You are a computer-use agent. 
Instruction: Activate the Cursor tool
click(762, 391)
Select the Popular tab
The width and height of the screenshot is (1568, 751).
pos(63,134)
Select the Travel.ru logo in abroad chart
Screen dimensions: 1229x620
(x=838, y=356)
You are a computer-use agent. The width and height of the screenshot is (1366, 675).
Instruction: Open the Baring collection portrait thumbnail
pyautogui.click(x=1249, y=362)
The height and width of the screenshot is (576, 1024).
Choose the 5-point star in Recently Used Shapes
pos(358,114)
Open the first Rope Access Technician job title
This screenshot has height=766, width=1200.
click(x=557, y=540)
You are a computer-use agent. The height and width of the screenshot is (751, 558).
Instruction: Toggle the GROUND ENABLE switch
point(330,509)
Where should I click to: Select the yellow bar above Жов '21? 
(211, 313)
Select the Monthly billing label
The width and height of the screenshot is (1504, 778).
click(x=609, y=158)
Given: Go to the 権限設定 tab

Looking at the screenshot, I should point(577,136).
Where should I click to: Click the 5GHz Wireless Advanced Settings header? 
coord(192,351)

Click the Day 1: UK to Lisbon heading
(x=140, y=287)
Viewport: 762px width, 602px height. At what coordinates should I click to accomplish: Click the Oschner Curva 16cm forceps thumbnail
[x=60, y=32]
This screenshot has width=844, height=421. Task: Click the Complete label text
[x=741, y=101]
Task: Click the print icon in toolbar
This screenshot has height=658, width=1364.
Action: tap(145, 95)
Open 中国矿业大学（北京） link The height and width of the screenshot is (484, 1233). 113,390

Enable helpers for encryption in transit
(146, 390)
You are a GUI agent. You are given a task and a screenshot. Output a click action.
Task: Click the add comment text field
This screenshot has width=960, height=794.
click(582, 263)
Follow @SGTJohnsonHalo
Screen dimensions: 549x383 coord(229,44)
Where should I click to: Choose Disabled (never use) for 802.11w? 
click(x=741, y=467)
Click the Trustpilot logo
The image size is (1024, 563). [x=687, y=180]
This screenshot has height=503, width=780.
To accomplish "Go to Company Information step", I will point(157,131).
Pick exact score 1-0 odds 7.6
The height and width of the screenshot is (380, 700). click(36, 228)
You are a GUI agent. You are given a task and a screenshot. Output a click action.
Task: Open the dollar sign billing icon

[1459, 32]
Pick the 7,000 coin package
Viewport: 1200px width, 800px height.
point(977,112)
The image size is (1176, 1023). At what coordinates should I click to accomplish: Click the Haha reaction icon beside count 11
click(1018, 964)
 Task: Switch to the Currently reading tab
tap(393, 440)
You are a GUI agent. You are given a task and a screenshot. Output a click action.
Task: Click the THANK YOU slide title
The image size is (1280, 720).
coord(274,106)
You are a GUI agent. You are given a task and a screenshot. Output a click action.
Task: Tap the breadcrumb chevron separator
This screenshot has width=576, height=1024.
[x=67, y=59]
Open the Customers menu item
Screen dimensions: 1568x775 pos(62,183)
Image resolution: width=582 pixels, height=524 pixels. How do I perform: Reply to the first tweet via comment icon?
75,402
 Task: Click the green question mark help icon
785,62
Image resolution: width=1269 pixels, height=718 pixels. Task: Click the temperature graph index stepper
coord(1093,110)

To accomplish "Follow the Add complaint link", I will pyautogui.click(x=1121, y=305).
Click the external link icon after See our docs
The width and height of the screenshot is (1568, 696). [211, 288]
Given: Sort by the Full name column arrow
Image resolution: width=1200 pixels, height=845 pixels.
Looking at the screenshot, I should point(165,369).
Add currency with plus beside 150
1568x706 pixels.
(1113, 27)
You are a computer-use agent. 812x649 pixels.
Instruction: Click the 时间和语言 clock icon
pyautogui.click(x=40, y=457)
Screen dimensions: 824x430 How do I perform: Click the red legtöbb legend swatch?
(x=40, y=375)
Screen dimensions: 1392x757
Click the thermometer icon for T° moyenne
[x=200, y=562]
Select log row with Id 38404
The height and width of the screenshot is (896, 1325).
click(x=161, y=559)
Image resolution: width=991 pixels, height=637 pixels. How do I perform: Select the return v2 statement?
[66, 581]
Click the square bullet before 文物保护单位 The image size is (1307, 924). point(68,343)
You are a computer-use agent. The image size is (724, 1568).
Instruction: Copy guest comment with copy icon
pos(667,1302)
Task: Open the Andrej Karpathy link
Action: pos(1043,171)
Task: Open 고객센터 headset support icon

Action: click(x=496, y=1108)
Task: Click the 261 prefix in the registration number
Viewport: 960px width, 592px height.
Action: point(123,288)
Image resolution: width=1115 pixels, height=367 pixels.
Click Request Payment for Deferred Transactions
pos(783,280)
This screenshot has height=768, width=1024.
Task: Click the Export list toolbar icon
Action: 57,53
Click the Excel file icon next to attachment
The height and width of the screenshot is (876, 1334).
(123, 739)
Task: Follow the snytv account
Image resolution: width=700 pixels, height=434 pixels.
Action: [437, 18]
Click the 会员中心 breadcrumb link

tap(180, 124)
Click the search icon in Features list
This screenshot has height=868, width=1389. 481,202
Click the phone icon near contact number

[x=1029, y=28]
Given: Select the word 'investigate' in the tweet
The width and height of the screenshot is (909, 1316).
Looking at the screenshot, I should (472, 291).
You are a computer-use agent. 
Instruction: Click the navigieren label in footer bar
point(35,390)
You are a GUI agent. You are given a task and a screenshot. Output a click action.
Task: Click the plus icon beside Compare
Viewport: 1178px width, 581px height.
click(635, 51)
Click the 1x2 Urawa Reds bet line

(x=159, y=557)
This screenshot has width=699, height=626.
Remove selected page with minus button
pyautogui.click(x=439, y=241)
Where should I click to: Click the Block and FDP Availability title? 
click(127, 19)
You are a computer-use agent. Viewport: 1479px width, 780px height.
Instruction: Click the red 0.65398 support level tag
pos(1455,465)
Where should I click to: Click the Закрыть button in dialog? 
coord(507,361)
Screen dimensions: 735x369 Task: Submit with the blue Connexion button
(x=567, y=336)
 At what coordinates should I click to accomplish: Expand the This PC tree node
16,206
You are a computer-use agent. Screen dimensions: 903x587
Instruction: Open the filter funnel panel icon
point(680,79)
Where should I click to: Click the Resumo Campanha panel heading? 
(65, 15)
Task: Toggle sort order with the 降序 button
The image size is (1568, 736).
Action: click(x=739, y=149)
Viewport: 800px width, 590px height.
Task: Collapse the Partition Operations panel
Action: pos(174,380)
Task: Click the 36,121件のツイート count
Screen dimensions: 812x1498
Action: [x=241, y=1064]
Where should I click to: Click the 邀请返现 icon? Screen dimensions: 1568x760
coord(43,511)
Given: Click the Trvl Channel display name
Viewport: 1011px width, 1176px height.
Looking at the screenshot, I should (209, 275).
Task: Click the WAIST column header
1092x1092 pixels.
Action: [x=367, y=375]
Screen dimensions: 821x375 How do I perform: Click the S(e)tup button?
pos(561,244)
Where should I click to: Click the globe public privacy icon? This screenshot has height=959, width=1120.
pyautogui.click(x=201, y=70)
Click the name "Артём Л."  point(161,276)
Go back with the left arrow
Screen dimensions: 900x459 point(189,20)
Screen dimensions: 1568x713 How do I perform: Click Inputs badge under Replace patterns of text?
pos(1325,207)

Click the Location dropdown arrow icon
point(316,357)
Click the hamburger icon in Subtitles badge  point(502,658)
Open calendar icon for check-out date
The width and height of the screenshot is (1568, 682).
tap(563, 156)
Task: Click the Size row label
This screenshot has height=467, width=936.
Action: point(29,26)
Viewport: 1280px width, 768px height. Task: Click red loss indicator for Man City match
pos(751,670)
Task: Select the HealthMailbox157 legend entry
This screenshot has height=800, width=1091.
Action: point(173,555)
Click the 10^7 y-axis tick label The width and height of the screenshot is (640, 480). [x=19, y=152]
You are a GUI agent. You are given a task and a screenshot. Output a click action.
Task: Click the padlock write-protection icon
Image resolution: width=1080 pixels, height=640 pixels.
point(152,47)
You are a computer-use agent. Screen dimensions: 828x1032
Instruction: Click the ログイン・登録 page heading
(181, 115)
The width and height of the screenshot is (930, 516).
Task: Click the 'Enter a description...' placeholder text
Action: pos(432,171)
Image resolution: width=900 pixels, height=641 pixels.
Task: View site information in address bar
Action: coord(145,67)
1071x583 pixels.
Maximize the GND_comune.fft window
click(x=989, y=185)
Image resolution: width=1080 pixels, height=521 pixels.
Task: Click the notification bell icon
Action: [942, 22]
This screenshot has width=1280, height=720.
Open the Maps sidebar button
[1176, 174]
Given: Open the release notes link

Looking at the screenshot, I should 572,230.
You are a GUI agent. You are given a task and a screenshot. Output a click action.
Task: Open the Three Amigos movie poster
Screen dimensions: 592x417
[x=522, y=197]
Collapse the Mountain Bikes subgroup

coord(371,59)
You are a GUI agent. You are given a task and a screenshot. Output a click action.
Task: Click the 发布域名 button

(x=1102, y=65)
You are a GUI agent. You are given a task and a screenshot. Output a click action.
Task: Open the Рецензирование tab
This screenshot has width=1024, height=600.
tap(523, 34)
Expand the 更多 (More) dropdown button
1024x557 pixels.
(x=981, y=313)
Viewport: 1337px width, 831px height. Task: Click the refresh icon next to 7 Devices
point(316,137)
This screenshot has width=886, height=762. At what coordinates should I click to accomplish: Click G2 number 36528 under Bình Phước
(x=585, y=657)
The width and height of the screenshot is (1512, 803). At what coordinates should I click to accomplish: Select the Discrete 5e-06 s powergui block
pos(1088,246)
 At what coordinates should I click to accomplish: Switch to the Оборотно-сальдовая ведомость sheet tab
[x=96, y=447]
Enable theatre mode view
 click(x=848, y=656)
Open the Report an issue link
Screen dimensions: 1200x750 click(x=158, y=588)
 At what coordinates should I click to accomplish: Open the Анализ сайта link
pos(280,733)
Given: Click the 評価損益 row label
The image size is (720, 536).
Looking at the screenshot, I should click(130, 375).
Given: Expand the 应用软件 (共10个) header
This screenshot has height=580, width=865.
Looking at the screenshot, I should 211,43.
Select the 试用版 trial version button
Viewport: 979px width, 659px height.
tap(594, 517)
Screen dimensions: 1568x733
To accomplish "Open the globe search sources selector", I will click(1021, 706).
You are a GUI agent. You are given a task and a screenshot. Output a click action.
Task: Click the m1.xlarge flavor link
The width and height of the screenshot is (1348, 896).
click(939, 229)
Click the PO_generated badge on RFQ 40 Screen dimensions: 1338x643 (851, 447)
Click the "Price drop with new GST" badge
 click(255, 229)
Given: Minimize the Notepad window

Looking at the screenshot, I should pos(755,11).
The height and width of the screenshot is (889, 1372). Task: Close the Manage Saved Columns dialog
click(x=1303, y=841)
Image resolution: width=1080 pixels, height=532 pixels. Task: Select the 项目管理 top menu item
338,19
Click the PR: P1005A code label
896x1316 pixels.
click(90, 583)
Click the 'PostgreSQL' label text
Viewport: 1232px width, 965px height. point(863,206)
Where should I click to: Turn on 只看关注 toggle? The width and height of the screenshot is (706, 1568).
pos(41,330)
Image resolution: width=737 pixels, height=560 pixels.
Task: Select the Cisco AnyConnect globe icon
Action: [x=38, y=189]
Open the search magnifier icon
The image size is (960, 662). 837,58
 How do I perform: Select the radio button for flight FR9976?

------------------------------

Work out, please, how many lines above contain "plus"; answer only with the number.

2